This morning the supermarket bagger offered to help load our groceries in the car. She pushed the cart out to the parking lot; I pointed to and unlocked the SUV, lifted the hatch. And there they were, sitting in a corner on the tailgate: two dirty diapers. I know she noticed them. She must have. She had to arrange the bags around them. She finished loading. I thanked her, strapped my daughter into the car and she took the cart away. I got in the car thinking it was impossible not to peg me as a disgusting pig with two old diapers just sitting in my cargo space. But, after about 30 seconds, I switched my attention to finding the perfect song on the radio, and the shame was gone.

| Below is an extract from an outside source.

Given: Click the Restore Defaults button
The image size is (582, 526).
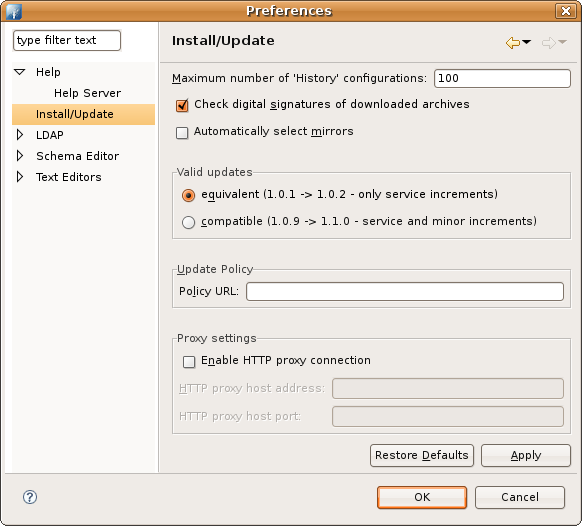Looking at the screenshot, I should (x=422, y=455).
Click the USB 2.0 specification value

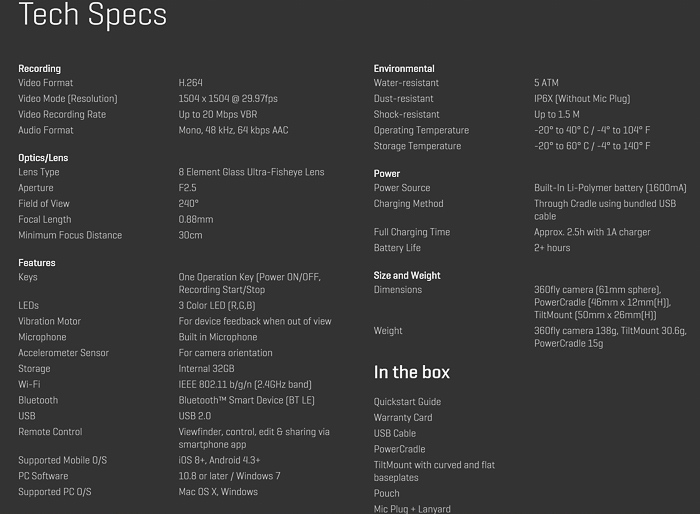(195, 416)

There’s a special kind of social Turtle Wax that comes with being a mother. Once you have a kid, all kinds of previously-toxic judgments bead up on your skin and roll right off you. I think it’s something about having our hands in diapers five times a day and carrying a howling child through Target that buffs us up.
I knew why the diapers were there. Sometimes when we’re out in the world, I’ll change my daughter’s diaper on the tailgate. It’s much easier than using those well-intentioned changing stations in the ladies’ rooms, and, when those don’t exist, it beats changing her on a bathroom floor whose bacterial content I can only imagine. The tailgate is spacious and stable, and I don’t have to work around a safety belt or risk a skull-fracturing fall. (I know you’re wondering about my hands. I carry hand sanitizer for occasions such as these, then I wash as soon as I can. I’m really not a pig.) Sometimes when I change her on the tailgate I am not near a garbage can. I wrap the diapers over themselves and tape them closed, and I leave them in the cargo space until we can throw them out at home. And to paraphrase my daughter’s potty training book, sometimes Mommy forgets. As was the case this morning.
I didn’t worry about what the bagger thought for very long because being a mother is hard. “What does that have to do with it?” you may ask. Honestly? Everything. When it takes a half hour to just get out of the house because you have to change a diaper, fight to get the little nudist’s pants on, pack the diaper bag, make sure there are enough snacks, pack milk and a freezer pack to keep it cold, put on her shoes and your shoes and both jackets, carry everyone and everything to the car, dump the stuff and strap her in, you prioritize things differently. All the mom stuff comes first, and however you do it is fine, as long as it gets done and nobody gets hurt. That is why it’s acceptable to me to drive around with dirty diapers in the cargo space.
If getting out of the house sounds hard, you should know that just saying “strap her in” is glossing over an excruciating process. If you’ve ever strapped a toddler into a car seat, you will understand why so many people get arrested for leaving their kids in the car. It’s not safe and kids can get hurt or killed and I certainly don’t advocate it, but I can see how tempting it is, especially when they think the kids will be OK.
Just the thought of doing the car seat shuffle again after two errand stops makes me forego that Immodium I so desperately need until I can handle the whole routine again. Like I said, your priorities change. And it’s not that I’m lazy. That’s not it at all. My daughter finds the car seat shuffle as intolerable as I do. I plan all of my errands around what she will tolerate. I know that sounds like she’s the boss but this practice is all about me. If she is not amenable to getting in and out of the car, she will cry, scream, scratch, slap, kick and arch her back so I have to force her into the seat and the straps. I fantasize about a world where everything is available at the drive through. I have paid double for coffee beans at the Starbucks drive through because it was preferable to taking her out of and putting her back in the car. But until my drive-through world becomes a reality, unless I want to force a screaming child into a car seat in a crowded parking lot, I have to plan around her. It’s not that I’m embarrassed about her tantrums; it’s that I worry about well-meaning strangers calling social services.
And that’s where buffing with social Turtle Wax comes in. Once you’ve done it nine or ten times, dealing with a shrieking, writhing child in public isn’t embarrassing anymore. The stares and comments from strangers just bead up and roll off your skin. By then, it’s just another part of the motherhood routine.